EXTRACT PROVIDED –
________
A team from the Earth and Life Institute publishes an article in Nature Communications
eli | Louvain-la-Neuve

Pierre Delmelle, Sébastien Biass, Mathilde Paque, and Benjamin Lobet have just published an article in the prestigious journal Nature Communications.
Entitled "Explosive volcanic eruptions can act as carbon sinks", the article demonstrates that single volcanic eruptions can bury substantial amounts of stable organic carbon in soils.
The article is available in open access on the Nature Communications website.
A press release was written in French to popularize the article.
The press release gave way to several press articles, notably in Le Soir and on the RTBF website.
________
DATASET CONTENT –

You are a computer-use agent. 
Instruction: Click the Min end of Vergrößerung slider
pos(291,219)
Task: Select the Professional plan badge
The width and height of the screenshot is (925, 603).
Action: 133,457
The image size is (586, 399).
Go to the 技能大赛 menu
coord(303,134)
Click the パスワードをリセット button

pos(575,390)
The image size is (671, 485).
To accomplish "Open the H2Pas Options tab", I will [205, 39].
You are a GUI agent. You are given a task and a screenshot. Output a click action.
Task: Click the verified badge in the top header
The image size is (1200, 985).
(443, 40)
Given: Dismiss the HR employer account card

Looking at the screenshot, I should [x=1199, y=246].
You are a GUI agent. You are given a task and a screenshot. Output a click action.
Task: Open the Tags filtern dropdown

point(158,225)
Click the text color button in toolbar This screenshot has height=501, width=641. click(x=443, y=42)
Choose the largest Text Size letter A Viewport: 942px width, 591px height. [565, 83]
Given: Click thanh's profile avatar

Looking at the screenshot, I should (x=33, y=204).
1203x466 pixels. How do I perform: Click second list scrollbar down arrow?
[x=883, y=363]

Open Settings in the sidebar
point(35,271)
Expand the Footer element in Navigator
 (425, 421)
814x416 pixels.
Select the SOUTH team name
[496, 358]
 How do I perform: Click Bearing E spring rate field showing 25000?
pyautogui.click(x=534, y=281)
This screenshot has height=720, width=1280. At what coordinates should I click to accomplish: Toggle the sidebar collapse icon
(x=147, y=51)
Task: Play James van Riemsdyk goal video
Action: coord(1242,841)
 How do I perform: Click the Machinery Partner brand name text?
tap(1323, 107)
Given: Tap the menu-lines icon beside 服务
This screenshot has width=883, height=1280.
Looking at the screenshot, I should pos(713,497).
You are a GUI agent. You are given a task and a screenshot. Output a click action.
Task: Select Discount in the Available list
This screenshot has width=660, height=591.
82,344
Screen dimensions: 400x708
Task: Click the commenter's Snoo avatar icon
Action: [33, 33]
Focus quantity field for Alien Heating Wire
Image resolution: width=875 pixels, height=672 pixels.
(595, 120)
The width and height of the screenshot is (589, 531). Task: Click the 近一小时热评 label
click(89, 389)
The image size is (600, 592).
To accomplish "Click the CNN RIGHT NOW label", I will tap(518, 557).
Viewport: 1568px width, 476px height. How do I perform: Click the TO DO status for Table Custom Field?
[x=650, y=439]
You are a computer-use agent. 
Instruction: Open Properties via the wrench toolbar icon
________
REQUIRED TASKS –
1 - In the Earth and Life Institute announcement, in what language was the press release written?
2 - Print the Earth and Life Institute announcement, starting with "A team from" and going on through "Nature Communications website.".
3 - Carry on the Earth and Life Institute announcement about the volcanic carbon article from the point where it stops.
The records have no connection to the Earth and Life Institute announcement.

EXPECTED RESULTS –
1 - French.

2 -
A team from the Earth and Life Institute publishes an article in Nature Communications
eli | Louvain-la-Neuve

Pierre Delmelle, Sébastien Biass, Mathilde Paque, and Benjamin Lobet have just published an article in the prestigious journal Nature Communications.
Entitled "Explosive volcanic eruptions can act as carbon sinks", the article demonstrates that single volcanic eruptions can bury substantial amounts of stable organic carbon in soils.
The article is available in open access on the Nature Communications website.

3 -
Abstract
Volcanic soils, covering only ~1% of the Earth’s land, store over 5% of the global soil organic C stock. The frequent burial of these soils by tephra fallout from explosive volcanic eruptions is a critical but poorly quantified C storage process in soils from volcanically active regions. Using field measurements, we demonstrate that single eruptions can bury substantial amounts of stable organic carbon in soils. We develop a modelling framework and estimate that, in Ecuador alone, at least 1.1 Pg C has been stored in volcanic soils repeatedly affected by tephra deposition during the Holocene. This stock of tephra-buried soil organic carbon exceeds the cumulative CO2 emissions from the source eruptions. Here, we show that explosive volcanism, through the repeated burial of organic C in volcanic soils, acts as a significant regional C sink over time, ultimately averaging to net C-negative events.